▶ Документ:

■ ■ ■ ■ ■

Итак, еще до формального «освобождения» мира от гегемонии и контроля Церкви, до его «секуляризации» в узком значении слова, западный «мир» был секуляризован самой христианской мыслью. В раннехристианском мировоззрении «мир сей» не тождествен миру «секуляр–ному». В своем отпадении и бунте против Бога он мог быть миром недугующим, достойным осуждения и умирающим; находясь во власти «князя мира сего», он мог впасть в ослепление, подвергнуться растлению и порче, но он никогда не был миром «автономным». Термин «мир сей» обозначает состояние, а не природу, и именно по этой причине он является местом эсхатологического напряжения между «ветхим» и «новым» и может быть пережит во Христе как преображенная «новая тварь». Эсхатология, таким образом, есть самый способ отношения Христа к миру, Его присутствия и действия в нем. Отрекаясь от этой эсхатологической перспективы, Запад фактически отверг всякую возможность реальной «интерпретации» Церкви и мира, или, говоря богословским языком, реального освящения мира. А единственной альтернативой этому мироощущению стало мирощущение юридическое. В соответствии с ним Церковь может доминировать в мире и править им, как это было в средневековом обществе, может быть и отделена от него в законодательном порядке, как это случилось и до сих пор случается в новейшее время. В обеих ситуациях мир, как таковой, остается «секулярным».

■ ■ ■ ■ ■

▶ Записи данных:
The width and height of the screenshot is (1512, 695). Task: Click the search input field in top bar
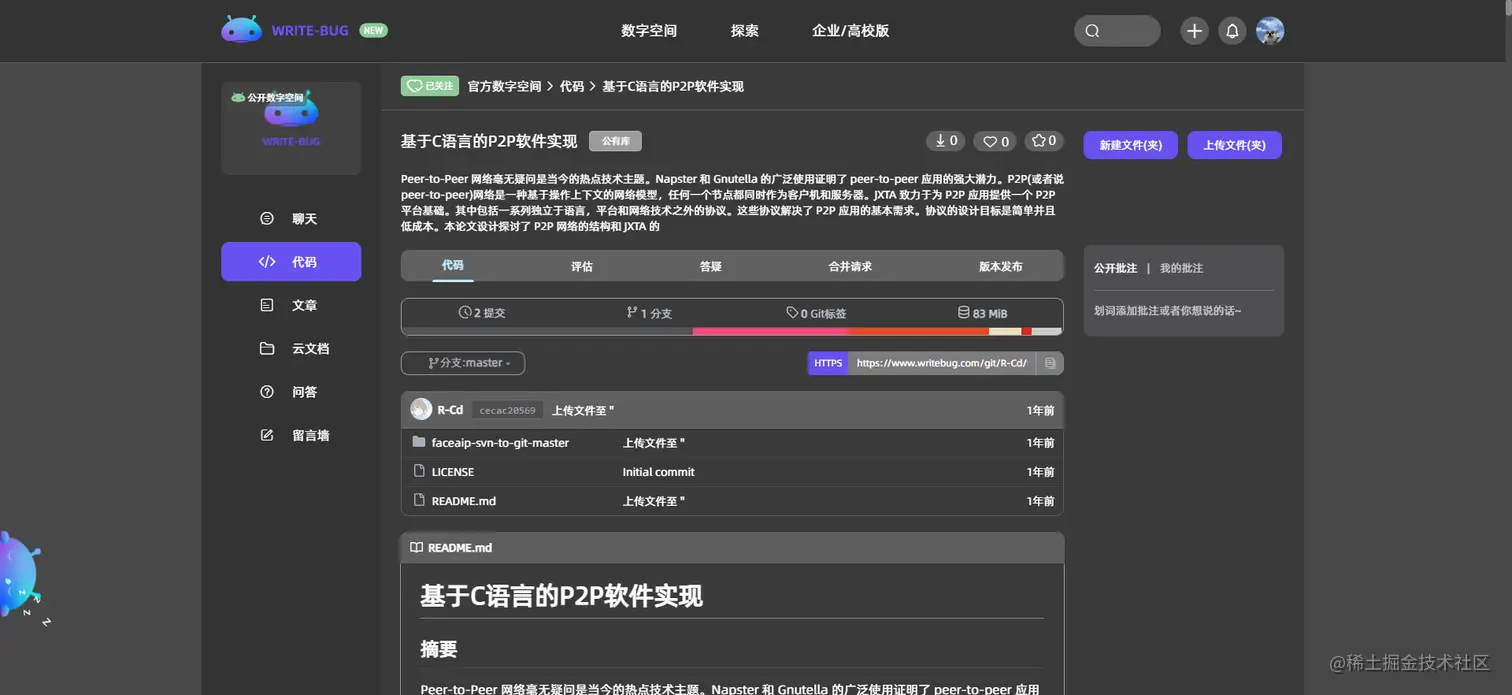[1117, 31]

■ ■ ■ ■ ■

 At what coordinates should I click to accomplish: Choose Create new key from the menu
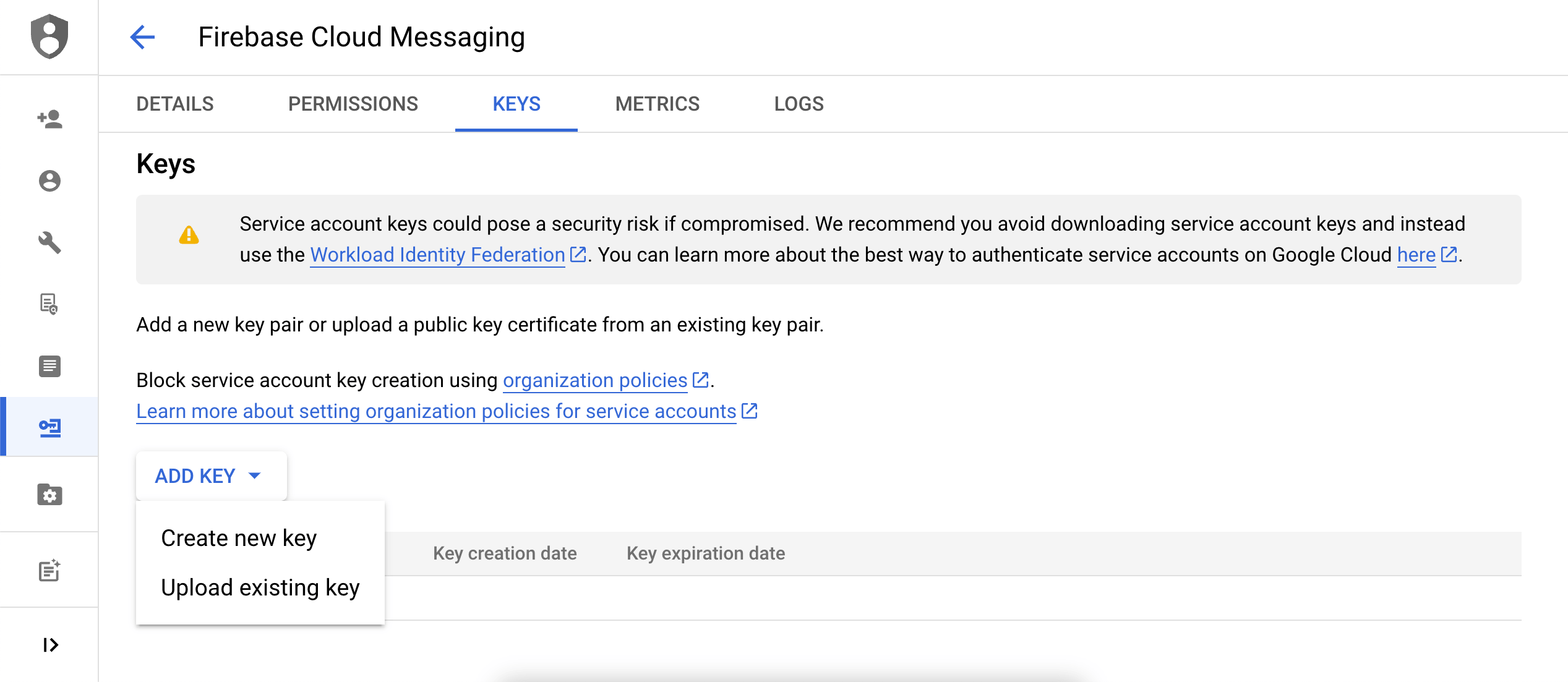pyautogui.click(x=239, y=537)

■ ■ ■ ■ ■

▶ Задание: Подхватите текст о секуляризации мира и продолжите его сразу после последнего предложения. Эти пункты представляют собой самостоятельный материал и с текстом о секуляризации мира не связаны.

▶ Результат выполнения:
С этой точки зрения «секуляризация», начавшаяся в эпоху Ренессанса и непрерывно совершающая на протяжении всей «современности», была на самом деле «второй» секуляризацией или, лучше сказать, естественнным и неизбежным результатом первой. Дело в том, что мир, в котором средневековая Церковь политически и интеллектуально доминировала, был миром «секулярным». Обе ее претензии – в политическом плане быть выше государства, а в интеллектуальном – источником знания, превосходящего человеческий разум, – были по сути своей юридическими, т. е. внешними относительно природы того общества, в котором она хотела первенствовать. Секуляризация изменила соотношение сил, но не смысл их отношения. «Мир» (т. е. государство, общество, культура) все решительнее отвергал внешнее подчинение авторитету Церкви, ее высшую «юрисдикцию» над собой, но не «христианскую» идею государства, культуры и пр. Каким бы мятежным и преступным ни было это отвержение в глазах Церкви, свыкшейся с ролью носительницы божественной «власти», само по себе оно вовсе не говорило о радикальном изменении западного мировоззрения, как такового. И в этой связи Реформация с ее радикально «секулярным» пониманием мира на самом деле куда ближе средневековому синтезу, чем посттридентскому католичеству с его запоздалой борьбой за власть и авторитет.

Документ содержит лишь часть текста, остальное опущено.